Art, Identity, Migration
Social Media Intern Marie Phelps takes a closer look at Ben Uri’s uniquely structured Intern Development Programme.
The art and media industry is a decidedly difficult one to get into – and for recent graduates in particular, whether they’ve finished a Bachelor or Masters degree, it often seems that the only way into their dream job is through an unpaid internship. There has been a lot of debate recently about unpaid internships. The lack of a wage means that you need to be very careful on where you choose to spend your time. After all, what’s the point of working for absolutely free, for weeks on end, when all you’re doing is getting people coffee? Of course, there are good internships out there, even if they are unpaid. There are roles that offer you a great chance to learn, try out the industry you think you might want to spend your adult working life in, make contacts and to, in some cases, even offer you the chance of gaining a permanent position there if they like you enough.
Ben Uri offers one such internship programme, with a uniquely structured few months, complete with an intern adviser and mentor. BU’s intern programme is offered across all disciplines in the museum, from curatorial, operations, learning for schools and adults to social media, web and marketing. Although an education in Art is common, it isn’t a pre-requisite, and Ben Uri’s interns often come from a varied background and different cultures, which makes for a much more satisfying working environment, as there is a melting pot of ideas and points of view. Social Media Intern Sabina Lutiger comments “It would have been great to be paid for our work, but my total lack of experience in this field makes me understanding of their willingness to only pay travel expenses. Anyway, I learned so much in the past few months to compensate the lack of a salary.’’ Once a month ‘Intern Development Days’ take place with the Intern Mentor, Fiona Frank, a full day for interns to take a brief break from their duties at the gallery and concentrate on themselves and their career.
There are often catch ups on what everyone is doing, presentations of personal projects, talks about career plans, and job searches.
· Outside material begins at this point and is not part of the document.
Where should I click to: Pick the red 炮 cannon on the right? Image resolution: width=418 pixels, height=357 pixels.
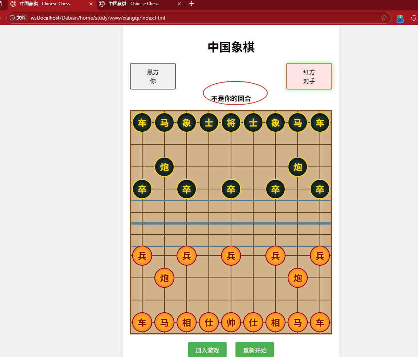(x=298, y=278)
In fact, the interns are actively encouraged during their internship to be on the lookout for potential jobs not just for themselves, but each other, leaving everyone feeling very supported. During their time at Ben Uri, each intern is encouraged to work on their own ‘Personal Project’, something which can both contribute to the gallery as well as to their future career plans. For example, a former Social Media intern put together a marketing plan that can both help Ben Uri, while being shown as an example of what they did during their internship when interviewing for future jobs. Ben Uri encourages their interns to be independent, welcoming their ideas and input whilst also making sure there is someone there to mentor them and offer guidance and support, and, when needed, show them the way forward.
The entire Intern programme is concentrated on helping the Ben Uri interns to grow and develop, and encouraging them to pursue their ideas and interests. Sabina comments that “Today employers are often looking for young people with a degree AND work experience; therefore I think that internships are a fantastic opportunity to start making contacts and introduce yourself into the job market. I strongly believe that a person that has completed an internship (besides having received an education) has many more possibilities, than a person who has only an educational background.” In the world of unpaid internships, Ben Uri’s stands out as a very rewarding experience indeed.